Tags: Afghanistan | weapons | Afghanistan | Pentagon | Inspector General

Report: US Has Lost Track of Weapons Given to Afghanistan

Image: Report: US Has Lost Track of Weapons Given to Afghanistan Members of the Afghanistan National Policemen fire their AK-47 rifles during a shooting course taught by U.S. Marines at Camp Leatherneck in Helmand Province. (Adek Berry/AFP/Getty Images)

By Melanie Batley   |   Monday, 28 Jul 2014 09:42 AM

The United States supplied almost three quarters of a million weapons to Afghanistan's army and police since 2004, but the military cannot track where many of those arms have gone, a new report found.

According to a report by the Special Inspector General for Afghanistan Reconstruction, the weapons included 465,000 small arms, in addition to rifles, machine guns, and grenade launchers. The Obama administration also supplied more weapons than needed, such as 83,000 excess AK-47 assault rifles, Buzzfeed reported.

"U.S. and coalition-provided weapons are at risk of theft, loss, or misuse," the report said.

"We're very concerned," added John Sopko, the Inspector General, "that weapons paid for by U.S. taxpayers could wind up in the hands of insurgents and be used to kill Americans and Afghan troops and civilians."

Training and equipping the Afghan National Police and Afghan National Army was a central tenet of President Barack Obama's strategy in Afghanistan. Though a 2010 law required the Pentagon to set up systems to track and monitor the weapons being delivered, the audit says the two databases designed are not synchronized or linked, and tens of thousands of weapons have missing or duplicated information, Buzzfeed reported.

The report also focused on a lack of accountability on the part of the government of Afghanistan and its police. In one Afghanistan national police garrison, the only inventory available was an incomplete, handwritten list of serial numbers, the audit said, according to Buzzfeed.
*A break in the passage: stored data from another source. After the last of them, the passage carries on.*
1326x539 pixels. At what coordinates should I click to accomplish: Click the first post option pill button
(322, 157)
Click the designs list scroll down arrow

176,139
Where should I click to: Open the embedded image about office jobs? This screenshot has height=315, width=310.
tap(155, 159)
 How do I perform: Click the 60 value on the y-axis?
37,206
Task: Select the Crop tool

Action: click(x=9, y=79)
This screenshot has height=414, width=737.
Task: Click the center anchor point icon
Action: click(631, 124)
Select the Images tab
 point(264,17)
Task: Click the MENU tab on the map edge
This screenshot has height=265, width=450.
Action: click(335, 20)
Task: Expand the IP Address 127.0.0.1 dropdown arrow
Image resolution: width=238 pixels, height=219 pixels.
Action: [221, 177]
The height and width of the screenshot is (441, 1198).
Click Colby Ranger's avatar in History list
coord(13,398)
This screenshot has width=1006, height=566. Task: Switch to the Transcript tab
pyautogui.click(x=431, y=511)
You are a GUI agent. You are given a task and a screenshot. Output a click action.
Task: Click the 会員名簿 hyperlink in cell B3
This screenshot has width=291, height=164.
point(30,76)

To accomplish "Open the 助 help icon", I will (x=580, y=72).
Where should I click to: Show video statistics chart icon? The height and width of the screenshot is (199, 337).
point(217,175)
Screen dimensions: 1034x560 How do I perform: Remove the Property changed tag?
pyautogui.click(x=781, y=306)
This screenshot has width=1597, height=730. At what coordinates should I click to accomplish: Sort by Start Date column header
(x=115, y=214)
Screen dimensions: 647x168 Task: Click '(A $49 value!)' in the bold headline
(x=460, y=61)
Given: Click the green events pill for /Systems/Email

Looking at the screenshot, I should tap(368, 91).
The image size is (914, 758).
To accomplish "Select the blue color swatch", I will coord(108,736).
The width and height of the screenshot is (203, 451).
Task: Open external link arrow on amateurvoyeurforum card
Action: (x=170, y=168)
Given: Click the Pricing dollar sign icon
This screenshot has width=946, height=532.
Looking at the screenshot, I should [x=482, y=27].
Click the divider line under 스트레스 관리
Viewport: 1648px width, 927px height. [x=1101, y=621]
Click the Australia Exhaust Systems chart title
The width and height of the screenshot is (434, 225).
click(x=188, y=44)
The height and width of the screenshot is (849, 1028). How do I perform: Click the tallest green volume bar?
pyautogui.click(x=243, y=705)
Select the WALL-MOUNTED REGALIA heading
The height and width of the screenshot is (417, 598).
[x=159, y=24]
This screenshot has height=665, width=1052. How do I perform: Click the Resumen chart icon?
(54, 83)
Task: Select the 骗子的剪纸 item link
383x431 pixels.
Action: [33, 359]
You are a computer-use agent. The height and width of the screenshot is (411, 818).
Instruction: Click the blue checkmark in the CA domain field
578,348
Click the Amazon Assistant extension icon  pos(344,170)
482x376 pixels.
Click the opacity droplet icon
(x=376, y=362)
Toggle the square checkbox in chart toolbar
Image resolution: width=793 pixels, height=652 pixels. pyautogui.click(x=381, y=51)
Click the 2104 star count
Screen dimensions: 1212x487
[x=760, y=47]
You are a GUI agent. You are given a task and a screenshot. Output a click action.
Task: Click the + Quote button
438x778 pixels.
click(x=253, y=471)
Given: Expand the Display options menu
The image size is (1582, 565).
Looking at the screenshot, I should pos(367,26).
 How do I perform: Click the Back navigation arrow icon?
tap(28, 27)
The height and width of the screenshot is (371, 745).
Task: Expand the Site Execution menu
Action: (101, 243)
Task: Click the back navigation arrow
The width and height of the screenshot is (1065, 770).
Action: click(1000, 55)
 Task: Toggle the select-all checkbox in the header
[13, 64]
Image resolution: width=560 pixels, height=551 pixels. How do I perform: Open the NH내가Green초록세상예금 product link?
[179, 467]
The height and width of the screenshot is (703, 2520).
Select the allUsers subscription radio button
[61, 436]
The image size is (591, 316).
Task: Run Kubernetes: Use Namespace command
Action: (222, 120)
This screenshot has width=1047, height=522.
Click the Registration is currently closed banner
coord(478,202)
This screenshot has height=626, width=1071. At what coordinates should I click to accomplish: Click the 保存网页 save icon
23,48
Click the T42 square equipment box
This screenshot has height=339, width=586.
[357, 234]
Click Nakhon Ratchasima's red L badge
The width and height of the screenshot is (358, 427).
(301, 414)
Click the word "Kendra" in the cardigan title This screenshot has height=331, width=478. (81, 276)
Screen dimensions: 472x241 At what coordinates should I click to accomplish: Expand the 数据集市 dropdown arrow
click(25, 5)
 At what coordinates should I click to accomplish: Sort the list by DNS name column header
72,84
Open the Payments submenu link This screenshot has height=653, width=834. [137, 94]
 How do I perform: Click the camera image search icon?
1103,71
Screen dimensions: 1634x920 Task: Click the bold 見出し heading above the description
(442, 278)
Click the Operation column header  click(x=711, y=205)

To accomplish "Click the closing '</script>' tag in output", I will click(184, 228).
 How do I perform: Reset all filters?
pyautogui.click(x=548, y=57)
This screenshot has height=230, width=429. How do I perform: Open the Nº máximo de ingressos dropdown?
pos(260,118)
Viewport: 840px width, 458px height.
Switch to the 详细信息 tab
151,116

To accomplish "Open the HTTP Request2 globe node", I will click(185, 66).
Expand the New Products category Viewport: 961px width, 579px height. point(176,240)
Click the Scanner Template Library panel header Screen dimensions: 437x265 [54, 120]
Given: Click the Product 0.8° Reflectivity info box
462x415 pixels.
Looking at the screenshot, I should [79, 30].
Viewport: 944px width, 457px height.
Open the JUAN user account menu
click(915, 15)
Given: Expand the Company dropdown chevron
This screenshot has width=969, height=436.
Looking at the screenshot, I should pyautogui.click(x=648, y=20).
"The Afghan government is responsible for the accountability of its weapons once they are transferred to their possession, as are all receiving nations of U.S. foreign military sales," Pentagon spokesman Maj. Bradlee Avots told Buzzfeed.

He added that the Pentagon is working to rectify the problems with its databases, and also that the Defense Department is looking into ways to ensure that Afghanistan performs an inventory check before new guns are supplied by the United States.